Bank of America Agrees to Another Massive Settlement Related to Countrywide Acquisition

RSS Feed

It has been said that history repeats itself, first as tragedy, then as farce. For Bank of America, its acquisition of Countrywide has been a persistent melding of farce and tragedy. Earlier this year, Bank of America agreed to pay $11.6 and $8.5 billion to settle, respectively, with Fannie Mae (over mortgage-backed derivative investments) and the federal government (on behalf of home-loan borrowers). Now, Bank of America and bond insurer MBIA have agreed to a complex set of terms that will settle allegations related to MBIA’s insurance obligations as to the mortgaged-backed securities, a deal which includes payment of $1.6 billion.

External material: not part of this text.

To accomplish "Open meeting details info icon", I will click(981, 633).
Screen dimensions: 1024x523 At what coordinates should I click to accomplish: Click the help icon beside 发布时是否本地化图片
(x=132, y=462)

Founded in 1973, MBIA’s business model focused on relatively low-risk insurance against municipal bonds defaulting. However, by 2008, MBIA had become at least as prominent in insuring mortgage-backed securities, including those generated by two Bank of America acquisitions, Countrywide (which generated the risky home mortgages) and Merrill Lynch (which created and sold securities backed by the Countrywide mortgages). MBIA found itself faced with having to pay in excess of $3 billion in claims to Merrill Lynch, but without the funds to avoid default. The settlement restructures MBIA’s obligations to Bank of America, and the $1.6 billion in cash will allow MBIA to stay in business.

Announcement of the deal led to a sharp increase in Bank of America’s per-share price, suggesting that analysts had expected the settlement to be even more costly for the bank. For MBIA, the settlement’s timing was at least as important as the amount, as MBIA was believed to have only enough cash to sustain its operations for a matter of weeks at the time of the settlement. The price of MBIA stock increased by 45% on news of the settlement, strongly suggesting that the cash infusion from the settlement didn’t merely benefit MBIA, it saved the company.